What Were Cupcakes Like in the 1700s?

Amelia Simmons invented the cupcake. And if that wasn’t enough for the history books, when she first published her cookbook in 1796, she cemented herself as the author of what is now recognized as the first American cookbook.

American Cookery, or, to give its full title: American Cookery, or the Art of Dressing Viands, Fish, Poultry and Vegetables, and the Best Modes of Making Pastes, Puffs, Pies, Tarts, Puddings, Custards and Preserves and All Kinds of Cakes from the Imperial Plumb to Plain Cake. Adapted to This Country, and All Grades of Life (catchy, right?), is considered by food historians to be the first cookbook published in the U.S. by an American.
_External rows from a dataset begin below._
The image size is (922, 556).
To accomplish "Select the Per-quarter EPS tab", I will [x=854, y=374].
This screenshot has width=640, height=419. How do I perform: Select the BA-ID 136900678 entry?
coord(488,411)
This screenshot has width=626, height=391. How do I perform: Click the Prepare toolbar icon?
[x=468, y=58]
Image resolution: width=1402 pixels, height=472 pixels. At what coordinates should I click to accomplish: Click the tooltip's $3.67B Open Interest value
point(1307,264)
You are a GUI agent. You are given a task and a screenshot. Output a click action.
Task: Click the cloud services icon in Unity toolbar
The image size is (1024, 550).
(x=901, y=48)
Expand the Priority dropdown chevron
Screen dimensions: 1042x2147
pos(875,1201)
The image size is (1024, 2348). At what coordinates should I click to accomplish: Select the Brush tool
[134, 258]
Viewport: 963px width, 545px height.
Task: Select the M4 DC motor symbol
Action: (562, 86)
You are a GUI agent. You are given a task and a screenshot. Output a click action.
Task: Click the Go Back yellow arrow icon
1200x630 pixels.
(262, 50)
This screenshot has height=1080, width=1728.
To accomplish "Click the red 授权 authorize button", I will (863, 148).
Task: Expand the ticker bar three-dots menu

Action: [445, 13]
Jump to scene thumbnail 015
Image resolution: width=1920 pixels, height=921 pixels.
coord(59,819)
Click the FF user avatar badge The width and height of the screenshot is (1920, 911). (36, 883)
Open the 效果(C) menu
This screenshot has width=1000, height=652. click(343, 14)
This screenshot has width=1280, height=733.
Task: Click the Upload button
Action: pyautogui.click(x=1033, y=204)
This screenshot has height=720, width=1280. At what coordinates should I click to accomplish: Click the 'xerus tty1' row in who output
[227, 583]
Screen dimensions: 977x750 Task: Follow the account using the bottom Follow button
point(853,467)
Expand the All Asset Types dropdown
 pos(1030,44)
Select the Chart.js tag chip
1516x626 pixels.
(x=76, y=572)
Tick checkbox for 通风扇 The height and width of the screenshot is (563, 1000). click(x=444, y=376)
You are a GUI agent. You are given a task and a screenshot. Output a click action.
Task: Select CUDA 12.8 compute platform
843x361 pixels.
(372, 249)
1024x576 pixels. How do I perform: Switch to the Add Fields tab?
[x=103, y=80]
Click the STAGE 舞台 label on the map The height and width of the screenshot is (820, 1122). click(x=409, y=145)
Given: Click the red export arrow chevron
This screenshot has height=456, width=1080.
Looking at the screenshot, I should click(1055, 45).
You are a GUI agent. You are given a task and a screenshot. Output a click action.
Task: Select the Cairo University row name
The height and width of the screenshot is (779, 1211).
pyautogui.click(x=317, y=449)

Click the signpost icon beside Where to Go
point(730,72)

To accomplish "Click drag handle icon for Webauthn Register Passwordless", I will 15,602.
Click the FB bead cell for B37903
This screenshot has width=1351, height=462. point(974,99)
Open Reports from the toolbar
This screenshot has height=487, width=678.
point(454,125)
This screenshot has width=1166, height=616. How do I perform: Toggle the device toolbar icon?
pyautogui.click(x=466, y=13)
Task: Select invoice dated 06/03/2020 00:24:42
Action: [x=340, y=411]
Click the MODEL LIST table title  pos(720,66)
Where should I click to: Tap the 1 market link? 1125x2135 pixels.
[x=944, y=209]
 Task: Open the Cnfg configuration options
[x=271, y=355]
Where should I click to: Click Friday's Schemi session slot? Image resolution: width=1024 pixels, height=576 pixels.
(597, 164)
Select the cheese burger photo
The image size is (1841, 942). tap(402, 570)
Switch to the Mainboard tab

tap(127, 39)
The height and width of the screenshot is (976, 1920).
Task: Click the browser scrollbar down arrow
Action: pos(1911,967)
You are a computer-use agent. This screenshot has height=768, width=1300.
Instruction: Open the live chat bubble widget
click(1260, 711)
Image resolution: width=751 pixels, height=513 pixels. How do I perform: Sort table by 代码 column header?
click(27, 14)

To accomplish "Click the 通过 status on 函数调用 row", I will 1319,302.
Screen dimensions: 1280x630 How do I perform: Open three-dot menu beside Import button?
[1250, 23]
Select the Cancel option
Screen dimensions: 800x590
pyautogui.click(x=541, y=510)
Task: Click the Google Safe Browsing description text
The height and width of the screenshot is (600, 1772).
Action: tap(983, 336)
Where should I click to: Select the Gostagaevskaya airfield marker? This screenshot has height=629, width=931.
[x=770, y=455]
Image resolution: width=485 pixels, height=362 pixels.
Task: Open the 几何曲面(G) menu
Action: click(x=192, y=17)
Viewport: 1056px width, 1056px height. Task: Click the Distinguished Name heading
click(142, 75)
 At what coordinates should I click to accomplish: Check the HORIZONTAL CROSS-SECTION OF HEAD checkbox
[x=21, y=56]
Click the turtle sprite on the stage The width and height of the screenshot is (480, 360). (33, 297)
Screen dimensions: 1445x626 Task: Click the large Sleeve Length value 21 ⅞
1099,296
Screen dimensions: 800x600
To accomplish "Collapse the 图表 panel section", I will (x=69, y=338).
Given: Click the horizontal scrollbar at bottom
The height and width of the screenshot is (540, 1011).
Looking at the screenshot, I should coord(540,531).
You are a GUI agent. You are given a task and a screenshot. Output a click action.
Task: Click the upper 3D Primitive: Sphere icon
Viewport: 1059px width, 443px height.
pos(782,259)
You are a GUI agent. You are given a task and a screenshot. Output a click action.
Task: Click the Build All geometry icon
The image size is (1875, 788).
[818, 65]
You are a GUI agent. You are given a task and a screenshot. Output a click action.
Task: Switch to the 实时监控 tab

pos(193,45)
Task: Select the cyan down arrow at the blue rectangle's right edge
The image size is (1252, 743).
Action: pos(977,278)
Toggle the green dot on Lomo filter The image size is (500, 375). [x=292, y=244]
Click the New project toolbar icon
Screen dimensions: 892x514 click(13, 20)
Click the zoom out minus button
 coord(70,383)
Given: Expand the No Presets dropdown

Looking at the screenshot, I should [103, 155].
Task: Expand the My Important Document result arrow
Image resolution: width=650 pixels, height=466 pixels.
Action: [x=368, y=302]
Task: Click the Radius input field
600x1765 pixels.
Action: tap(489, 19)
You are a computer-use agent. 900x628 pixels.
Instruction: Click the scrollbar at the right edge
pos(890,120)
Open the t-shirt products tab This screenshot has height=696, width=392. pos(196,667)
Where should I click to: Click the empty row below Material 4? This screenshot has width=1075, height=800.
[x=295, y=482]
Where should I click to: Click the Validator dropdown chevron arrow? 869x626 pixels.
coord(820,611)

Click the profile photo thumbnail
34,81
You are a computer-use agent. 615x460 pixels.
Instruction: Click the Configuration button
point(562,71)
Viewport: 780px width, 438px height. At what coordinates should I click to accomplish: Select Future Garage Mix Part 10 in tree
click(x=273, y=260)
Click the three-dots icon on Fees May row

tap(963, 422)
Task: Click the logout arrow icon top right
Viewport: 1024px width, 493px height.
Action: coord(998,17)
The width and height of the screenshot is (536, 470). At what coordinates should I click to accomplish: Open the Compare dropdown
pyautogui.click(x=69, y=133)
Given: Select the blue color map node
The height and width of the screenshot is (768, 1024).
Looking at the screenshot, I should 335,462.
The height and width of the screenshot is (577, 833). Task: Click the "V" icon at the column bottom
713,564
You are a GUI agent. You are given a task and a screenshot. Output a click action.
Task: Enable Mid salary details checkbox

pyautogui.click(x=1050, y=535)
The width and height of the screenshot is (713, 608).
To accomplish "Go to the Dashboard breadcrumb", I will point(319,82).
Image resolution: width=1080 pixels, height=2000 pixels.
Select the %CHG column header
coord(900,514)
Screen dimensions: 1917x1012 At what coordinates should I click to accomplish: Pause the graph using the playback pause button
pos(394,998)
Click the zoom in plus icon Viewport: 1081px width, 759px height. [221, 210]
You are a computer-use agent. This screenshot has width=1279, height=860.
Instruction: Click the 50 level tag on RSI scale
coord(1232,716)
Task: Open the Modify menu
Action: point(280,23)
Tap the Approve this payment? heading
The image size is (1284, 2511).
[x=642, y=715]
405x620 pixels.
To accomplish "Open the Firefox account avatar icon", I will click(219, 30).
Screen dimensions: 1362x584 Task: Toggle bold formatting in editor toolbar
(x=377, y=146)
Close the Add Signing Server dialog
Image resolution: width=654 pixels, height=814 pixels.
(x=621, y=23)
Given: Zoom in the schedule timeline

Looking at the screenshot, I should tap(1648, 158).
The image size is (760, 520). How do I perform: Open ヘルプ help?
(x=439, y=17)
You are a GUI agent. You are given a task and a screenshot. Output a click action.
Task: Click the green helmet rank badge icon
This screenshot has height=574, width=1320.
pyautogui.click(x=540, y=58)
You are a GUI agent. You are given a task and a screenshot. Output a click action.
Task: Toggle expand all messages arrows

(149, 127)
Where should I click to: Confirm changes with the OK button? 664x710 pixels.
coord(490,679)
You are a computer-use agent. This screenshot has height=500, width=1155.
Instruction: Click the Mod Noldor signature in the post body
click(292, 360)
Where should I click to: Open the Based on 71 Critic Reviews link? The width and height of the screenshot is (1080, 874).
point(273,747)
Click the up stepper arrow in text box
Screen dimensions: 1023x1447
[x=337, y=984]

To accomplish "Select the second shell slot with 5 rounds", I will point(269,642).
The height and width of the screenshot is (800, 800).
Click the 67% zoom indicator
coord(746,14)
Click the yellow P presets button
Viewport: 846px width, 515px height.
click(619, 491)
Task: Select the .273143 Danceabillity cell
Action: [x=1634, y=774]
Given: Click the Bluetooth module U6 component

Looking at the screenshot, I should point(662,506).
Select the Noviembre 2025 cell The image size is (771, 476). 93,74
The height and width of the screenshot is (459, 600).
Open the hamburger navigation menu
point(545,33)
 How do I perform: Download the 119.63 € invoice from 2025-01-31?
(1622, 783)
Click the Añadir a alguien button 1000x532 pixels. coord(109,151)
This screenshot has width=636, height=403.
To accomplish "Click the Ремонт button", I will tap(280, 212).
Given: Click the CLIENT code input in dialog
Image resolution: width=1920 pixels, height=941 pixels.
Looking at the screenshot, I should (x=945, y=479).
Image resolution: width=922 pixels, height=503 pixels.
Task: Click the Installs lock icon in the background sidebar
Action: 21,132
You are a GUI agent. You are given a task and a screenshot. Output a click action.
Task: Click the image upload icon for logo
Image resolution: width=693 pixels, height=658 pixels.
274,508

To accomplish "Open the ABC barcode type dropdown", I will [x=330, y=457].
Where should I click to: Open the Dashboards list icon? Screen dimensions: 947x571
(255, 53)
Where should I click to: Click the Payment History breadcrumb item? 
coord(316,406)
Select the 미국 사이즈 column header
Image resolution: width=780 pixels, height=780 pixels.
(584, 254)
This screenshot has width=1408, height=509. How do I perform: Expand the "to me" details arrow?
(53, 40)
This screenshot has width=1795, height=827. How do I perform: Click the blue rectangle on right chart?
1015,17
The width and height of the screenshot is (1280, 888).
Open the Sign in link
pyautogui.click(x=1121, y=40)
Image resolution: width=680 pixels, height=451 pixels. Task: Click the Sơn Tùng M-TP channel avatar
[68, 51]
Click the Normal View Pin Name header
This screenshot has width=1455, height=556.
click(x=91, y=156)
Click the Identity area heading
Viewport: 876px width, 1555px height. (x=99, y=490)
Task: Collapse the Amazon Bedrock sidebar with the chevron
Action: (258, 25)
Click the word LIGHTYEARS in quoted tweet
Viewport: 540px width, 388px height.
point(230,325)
The book included 119 recipes, marrying the traditions of British cooking at the time with new American ingredients, like "pompkin" (pumpkin), "cramberry-sauce" (cranberry sauce), and molasses in place of British treacle; it was also one of the first books (yet another pioneering moment for Simmons) to introduce the use of "pearlash," a precursor to the baking soda most home cooks keep in their pantry. Before American Cookery, the only cookbooks available in the U.S. were British. In the introduction to a 1996 edition of American Cookery, food historian Karen Hess characterizes the book as inherently American, citing "the bringing together of certain native American products and English culinary traditions." (And really, what could be more American than a cupcake?)